Około godziny 23.15 na scenę wszedł potężnie zbudowany murzyn, który delikatnie mówiąc przesadził z ilością i wielkością syntetycznych mięśni.
- Ema brudasy - powiedział mięśniak, a jego głos wzmocniony przez doskonale ukryte amplifiery był słyszany w najdalszych zakątkach płyty lotniska - Zaraz przemówi do was... U-N-I-T-R-A!!!!!
Tak, tak brudasy! Właśnie ona! Przygotujcie się więc.
Murzyna otworzył walizkę, którą trzymał w dłoni i wyjął z niej wysokiej jakości holoprojektor.
Po chwili oczom wszystkich zebranych ukazała się powiększona kilkukrotnie twarz kobiety znanej, jako Unitra. Dokładnie taka sama, jak przed laty.
- Witajcie! Cieszę się, że tak licznie przybyliście na moje wezwanie. To znaczy tylko jedno. Ulica jest nadal silna i nie uległa presji tych korporacyjnych skurwieli.
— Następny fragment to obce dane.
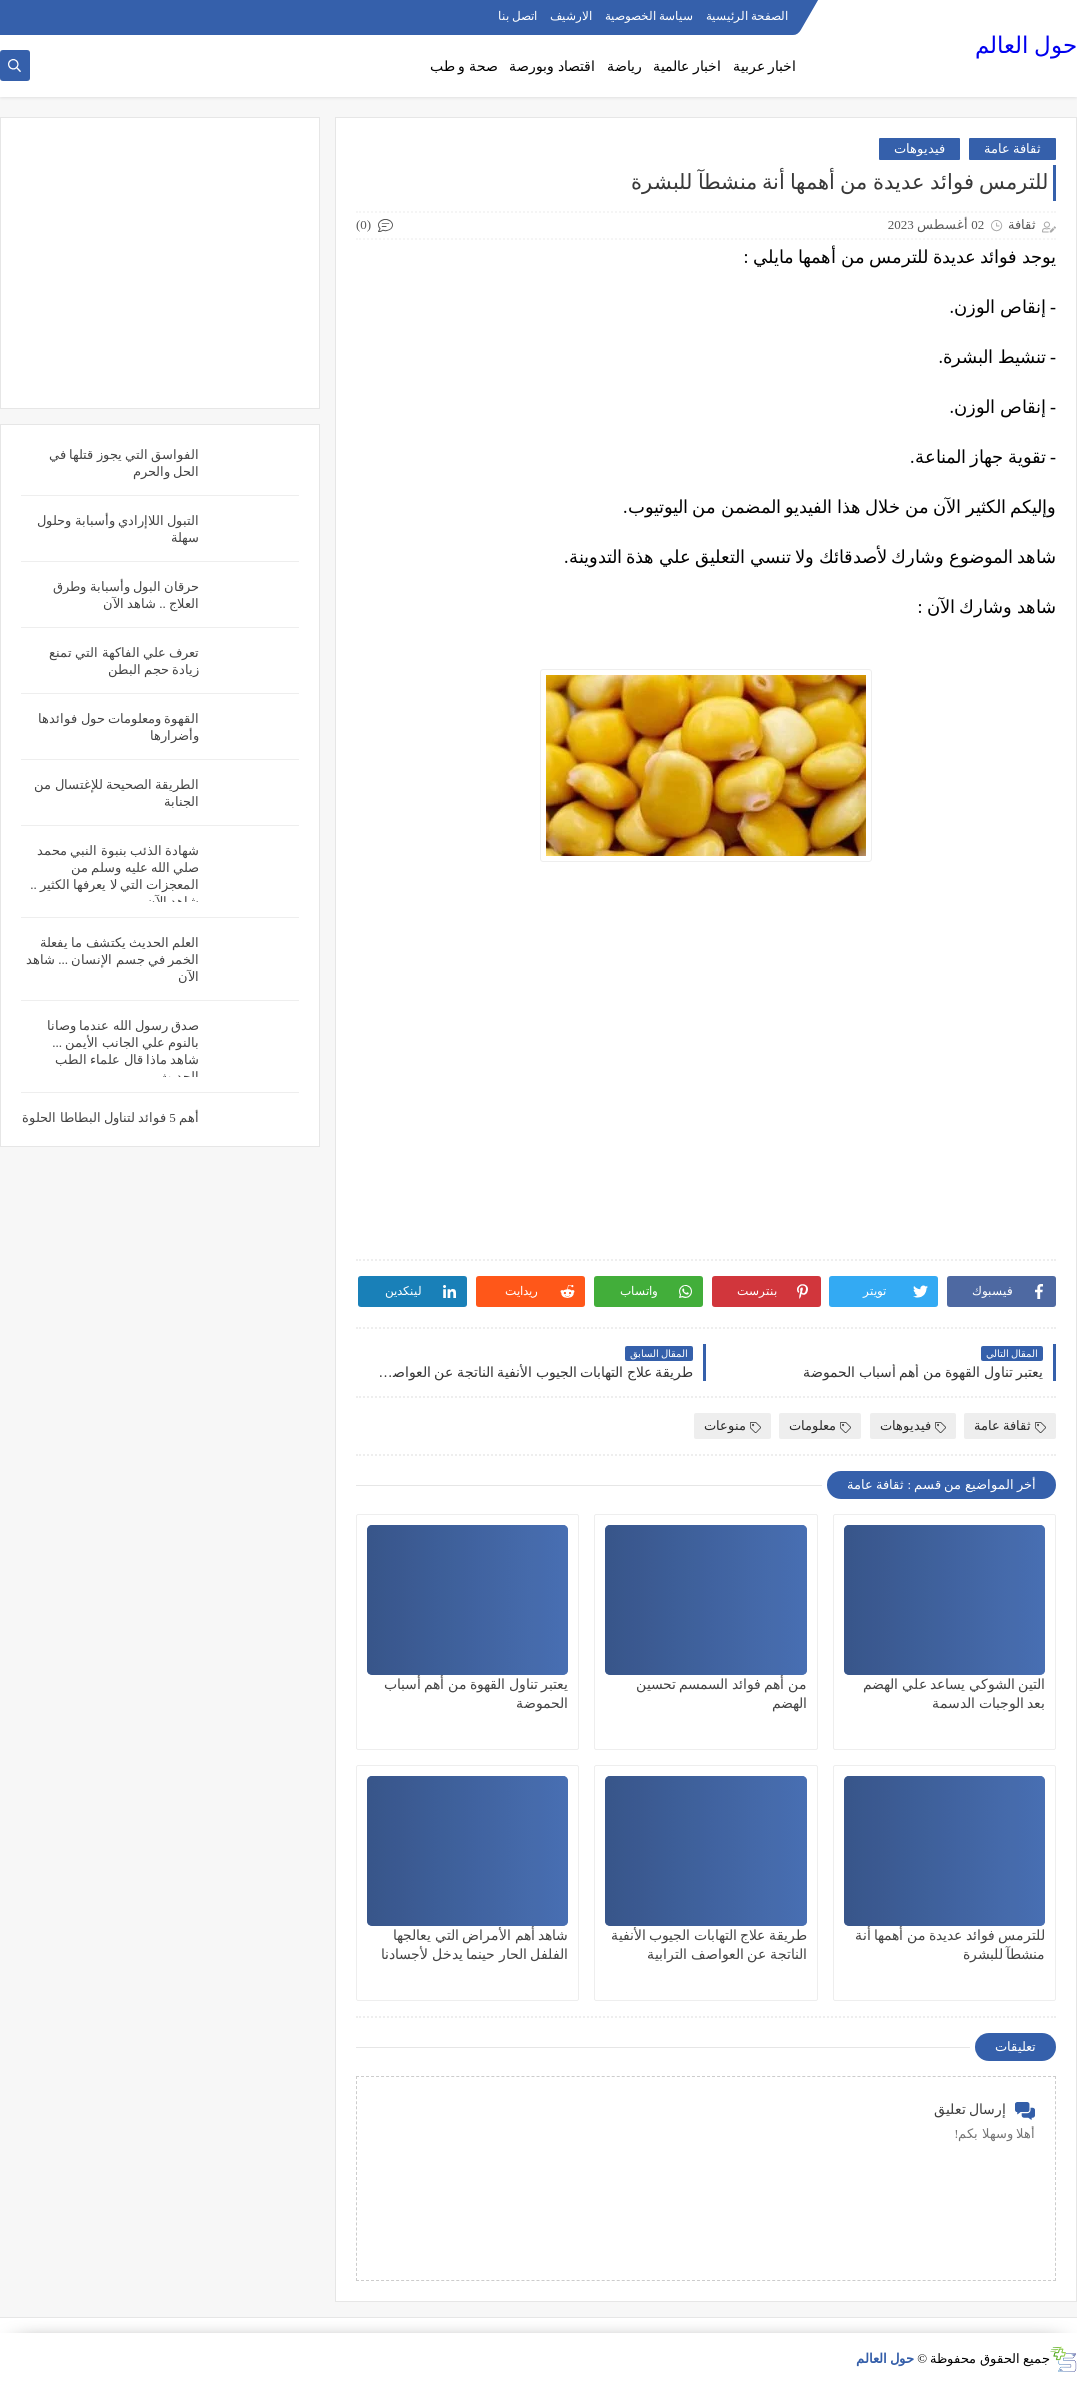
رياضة (624, 66)
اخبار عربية (765, 66)
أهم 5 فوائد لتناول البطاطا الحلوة (110, 1117)
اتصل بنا (517, 16)
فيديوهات (919, 148)
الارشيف (571, 16)
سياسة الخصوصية (649, 16)
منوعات (732, 1425)
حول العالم (1026, 45)
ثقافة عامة (1012, 148)
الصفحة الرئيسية (747, 16)
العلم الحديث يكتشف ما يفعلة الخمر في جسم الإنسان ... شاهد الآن (112, 959)
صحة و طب (464, 66)
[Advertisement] (160, 263)
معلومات (820, 1425)
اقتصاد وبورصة (552, 66)
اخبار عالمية (687, 66)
Tylko nieliczni z zebranych pod sceną zdali sobie sprawę, że to co mówi Unitra jest mało ważne. O wiele ważniejsza informacja ukazywała się co kilka sekund w prawym dolnym rogu holoprojekcji. Był to rząd niewielkich cyferek. Nie wszyscy jednak wiedzieli, co z tą informacją powinni zrobić.

A6-2-4
 

Ostatnio edytowane przez Pinhead : 27-07-2011 o 08:58.